_REQUIRED ACTION:_ Copy exactly the line containing "Instruction: Select the Qatar flag icon" and all the lines that follow it to the end of the records, minus the pictures.

_RECORD SET:_

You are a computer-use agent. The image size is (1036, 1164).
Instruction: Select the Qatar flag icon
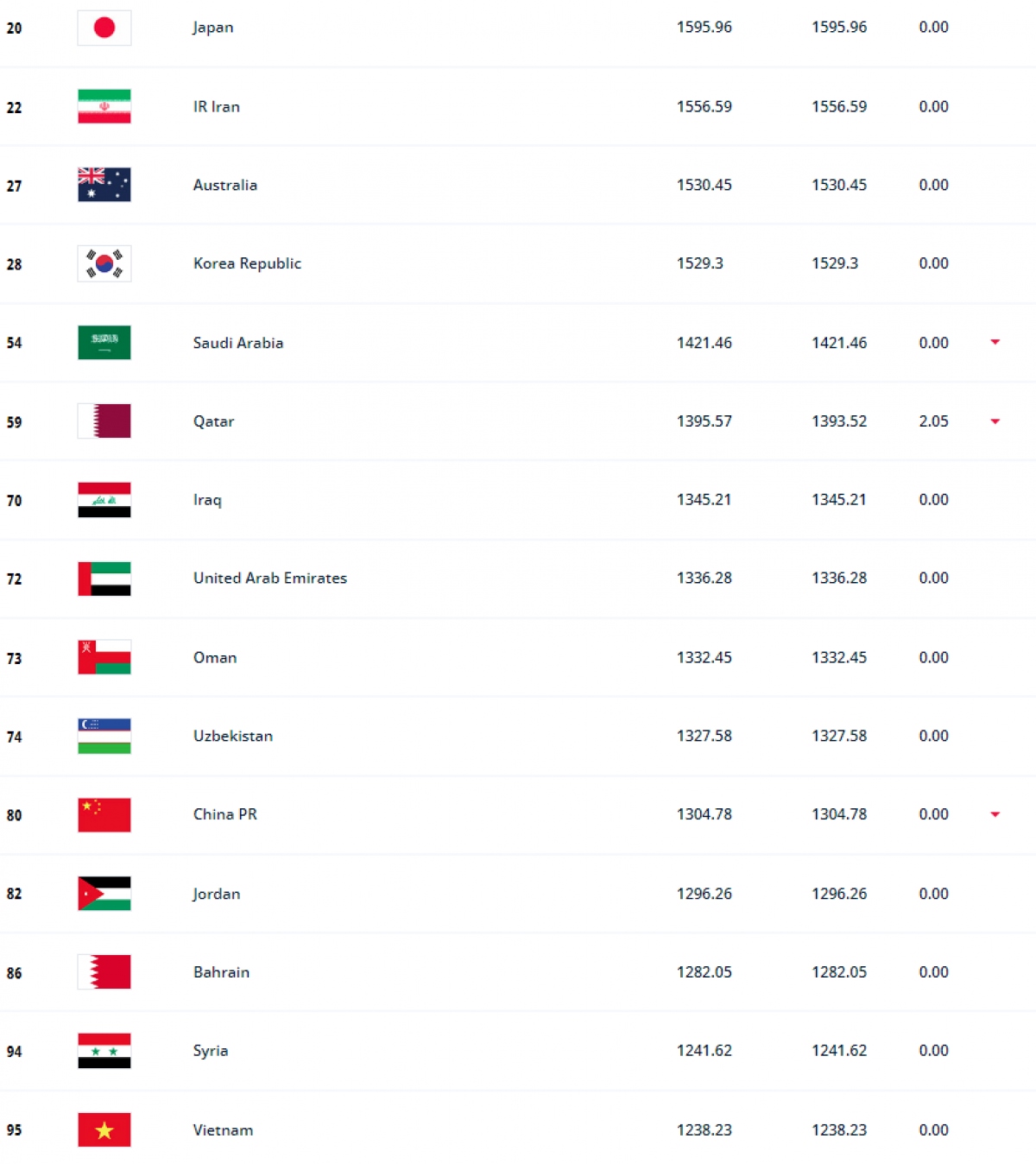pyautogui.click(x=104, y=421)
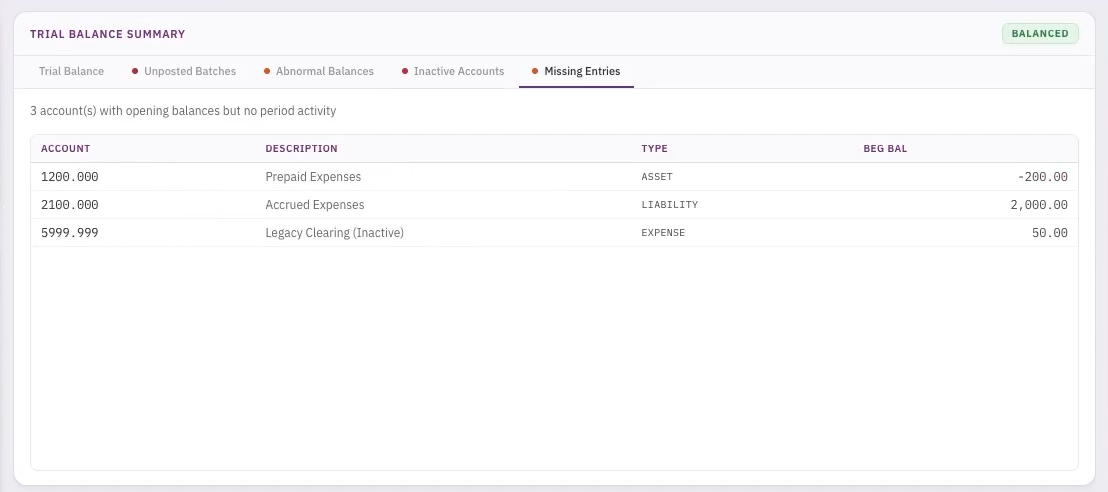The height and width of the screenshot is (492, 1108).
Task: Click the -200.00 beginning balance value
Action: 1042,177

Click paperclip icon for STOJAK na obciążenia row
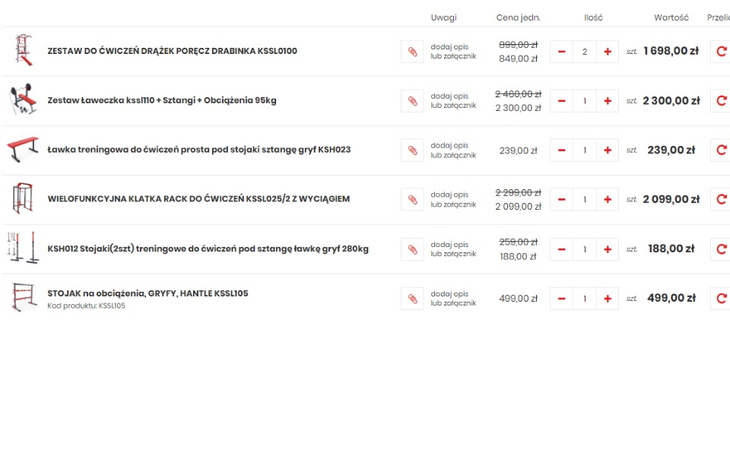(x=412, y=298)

_WRITTEN ANSWER:_
Instruction: Select the Qatar flag icon
pyautogui.click(x=104, y=421)
The height and width of the screenshot is (492, 1108).
Task: Click the -200.00 beginning balance value
Action: 1042,177

Click paperclip icon for STOJAK na obciążenia row
(x=412, y=298)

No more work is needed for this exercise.